🔔 Profitons de l’été pour cultiver la Patience en attendant la moisson…
L’impatience est un défaut très moderne. Résultat? On ne sait plus attendre, il nous faut tout, et tout de suite. Notre époque est marquée par un désir de rentabilité et de possession immédiate. L’impatience marque trop souvent les relations humaines, et cette frénésie de résultat n’épargne pas les chrétiens.
Avec Dieu, pas de livraison expresse ni d’abonnement premium. Il a le temps. Il a même l’éternité devant lui. Patient, au sens propre du terme, il l’est. Il a pris sur lui nos souffrances. L’exercice de la patience est sans doute le plus difficile, Dieu nous invite pourtant à une autre attitude calquée sur la sienne: être patient, c’est-à-dire savoir attendre, avec espérance le jour de la moisson. Patient, Dieu l’est dans la prière, or la prière est un exercice de patience. Voilà, une invitation pour nous, une invitation à laisser notre foi se renouveler par l’action invisible et inlassable de l’Esprit dans le cœur des hommes. A nous de porter l’espérance et de trouver la patience de voir se lever le Royaume.

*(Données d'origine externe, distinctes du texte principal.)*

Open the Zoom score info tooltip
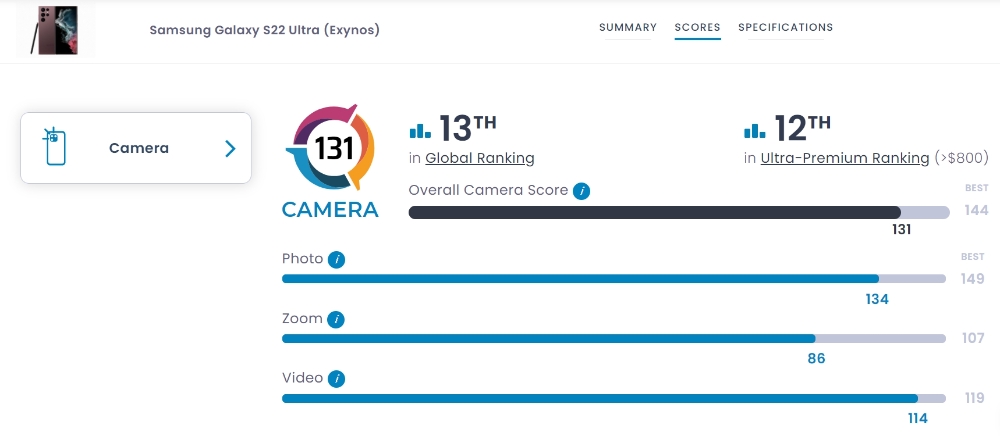 [337, 319]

🔔 Profitons de l’été pour prier avec l’Esprit: Cultiver… la patience.
«II nous faut du temps, beaucoup de temps, pour que nos cœurs blessés par l’ivraie du péché se mettent à l’écoute de l’Esprit, qui veut ce que Dieu veut.»

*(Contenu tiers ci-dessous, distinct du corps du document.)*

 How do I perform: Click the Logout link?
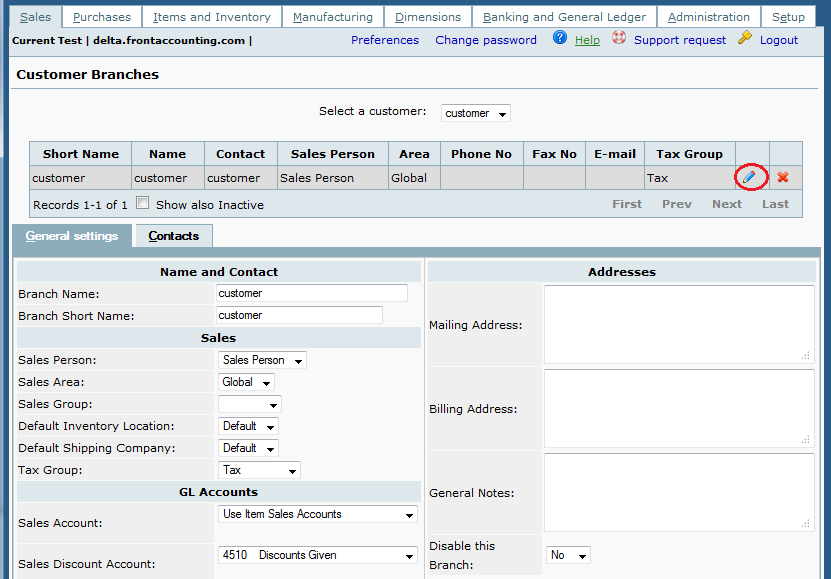(779, 40)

Jésus instruit ses auditeurs. II compare le Royaume des cieux à un homme qui a semé du bon grain dans son champ. La terre ensemencée promet une récolte riche et abondante. Mais l’ennemi survient. II sème de l’ivraie au milieu des blés, donnant libre cours à son cœur mauvais. Que faire désormais? Faut-il retirer l’ivraie? Nous exprimons parfois notre lassitude devant le spectacle de ce monde qui ne tourne pas rond: pourquoi tant de souffrances? Pourquoi Dieu tolère-t-il l’injustice? Pourquoi ne met-il pas un terme à la violence? II nous faut du temps, beaucoup de temps, pour que nos cœurs blessés par l’ivraie du péché se mettent à l’écoute de l’Esprit, qui veut ce que Dieu veut. Implorons la patience de Dieu à notre égard, témoignons d’une patience identique à l’égard de nos frères.

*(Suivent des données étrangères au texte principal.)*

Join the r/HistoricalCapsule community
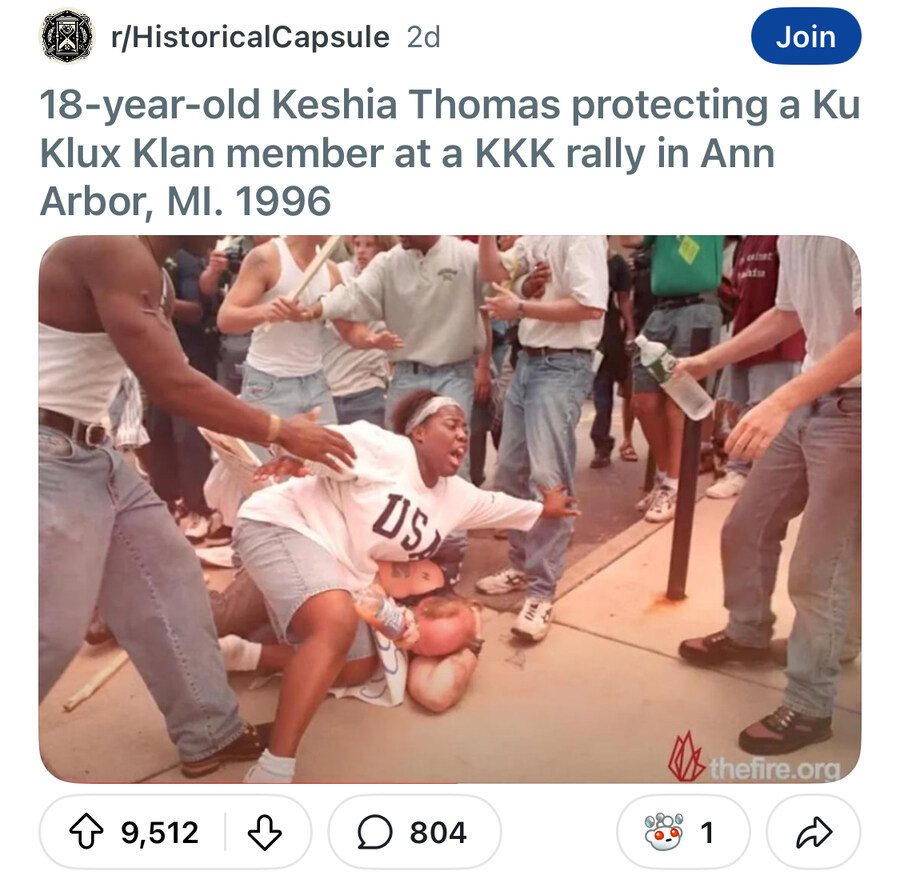The image size is (900, 875). coord(806,36)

La patience est sans aucun doute la vertu première de l’amour. Les parents, comme tous ceux qui aiment… en savent quelque chose!
🔔 Profitons de l’été pour comprendre les paraboles.
Définition:
L’ivraie (vivace ou raygrass) est une plante de la famille des Graminées qui ressemble beaucoup au blé dans les premiers stades de sa croissance. Mais son grain peut être amer et, mélangé au blé, il peut causer des malaises graves, des ivresses et même des empoisonnements. Ce n’est qu’au moment de la moisson que l’on distingue le mieux les deux plantes: le blé courbe son épi lourd alors que l’ivraie garde son épi érigé bien droit. C’était l’une des plaies des cultivateurs du Moyen-Orient car les racines des deux plantes sont généralement imbriquées de façon inextricable l’une dans l’autre. Il est donc quasiment impossible de séparer le bon grain de l’ivraie.
L’homme qui a semé du bon grain (belle semence) dans son champ désigne comme l’ennemi celui qui a semé de l’ivraie. Dans le texte en grec, l’ivraie se dit «zizanion» (zizanie, discorde). Les grains de la discorde se mêlent à la belle semence. Il faudra la croissance des deux semences pour que devienne visible quelque chose d’important…. Sinon, en enlevant « la zizanie », vous risquez d’arracher le blé en même temps.